_EXERCISE PROMPT_
Reproduce the lines between the one containing "The height and" and the one containing "Toggle the browser", inclusive, and nothing else.
-- begin DATA PROVIDED --
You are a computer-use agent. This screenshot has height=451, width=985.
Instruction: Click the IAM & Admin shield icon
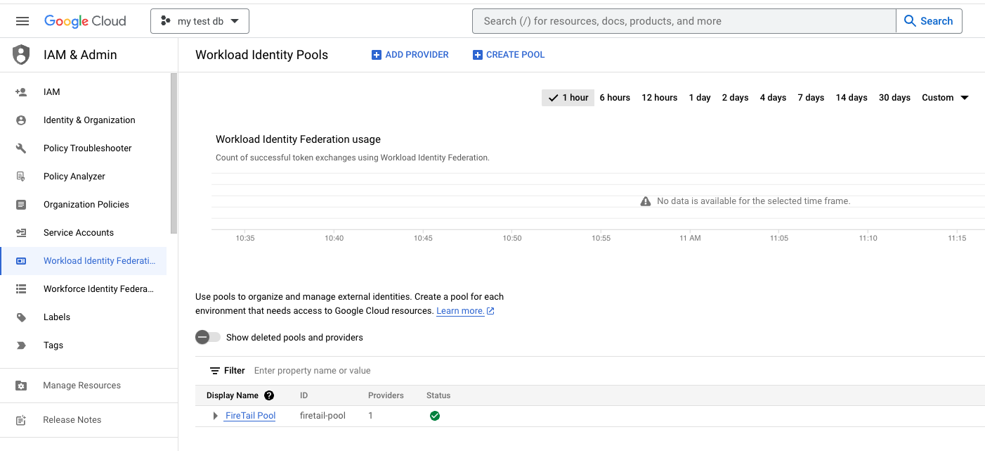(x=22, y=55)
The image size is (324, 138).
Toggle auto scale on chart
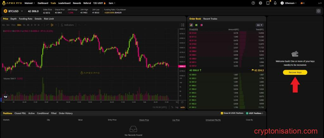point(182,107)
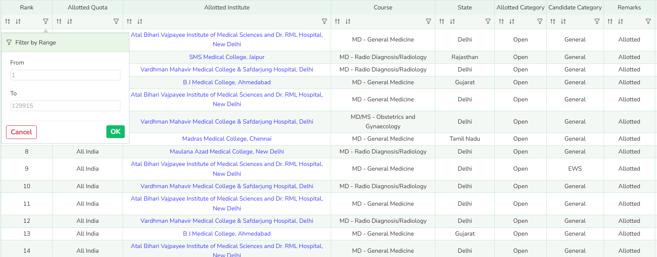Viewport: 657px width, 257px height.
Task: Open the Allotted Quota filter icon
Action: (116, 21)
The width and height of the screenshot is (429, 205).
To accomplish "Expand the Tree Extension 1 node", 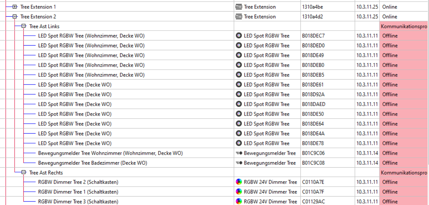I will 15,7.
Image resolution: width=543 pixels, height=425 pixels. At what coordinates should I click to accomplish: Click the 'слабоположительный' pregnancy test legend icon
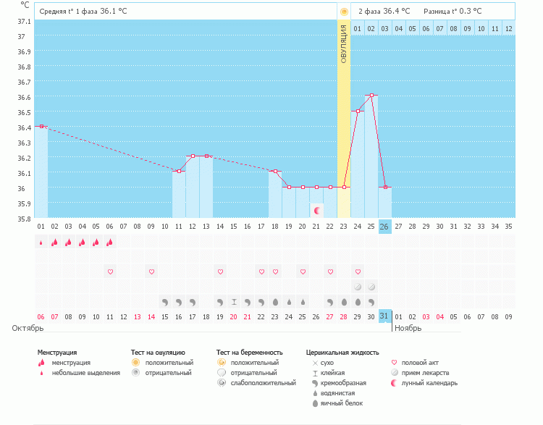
-- end DATA PROVIDED --
-- begin DATA PROVIDED --
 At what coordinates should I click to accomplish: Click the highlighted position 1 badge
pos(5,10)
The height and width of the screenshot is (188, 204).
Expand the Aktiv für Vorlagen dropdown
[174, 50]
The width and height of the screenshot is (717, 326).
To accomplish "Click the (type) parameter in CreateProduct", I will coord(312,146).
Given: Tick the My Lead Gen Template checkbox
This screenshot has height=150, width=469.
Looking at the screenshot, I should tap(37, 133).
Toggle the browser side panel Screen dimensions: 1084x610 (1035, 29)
-- end DATA PROVIDED --
_OUTPUT_
The height and width of the screenshot is (188, 204).
Expand the Aktiv für Vorlagen dropdown
[174, 50]
The width and height of the screenshot is (717, 326).
To accomplish "Click the (type) parameter in CreateProduct", I will coord(312,146).
Given: Tick the My Lead Gen Template checkbox
This screenshot has height=150, width=469.
Looking at the screenshot, I should tap(37, 133).
Toggle the browser side panel Screen dimensions: 1084x610 (1035, 29)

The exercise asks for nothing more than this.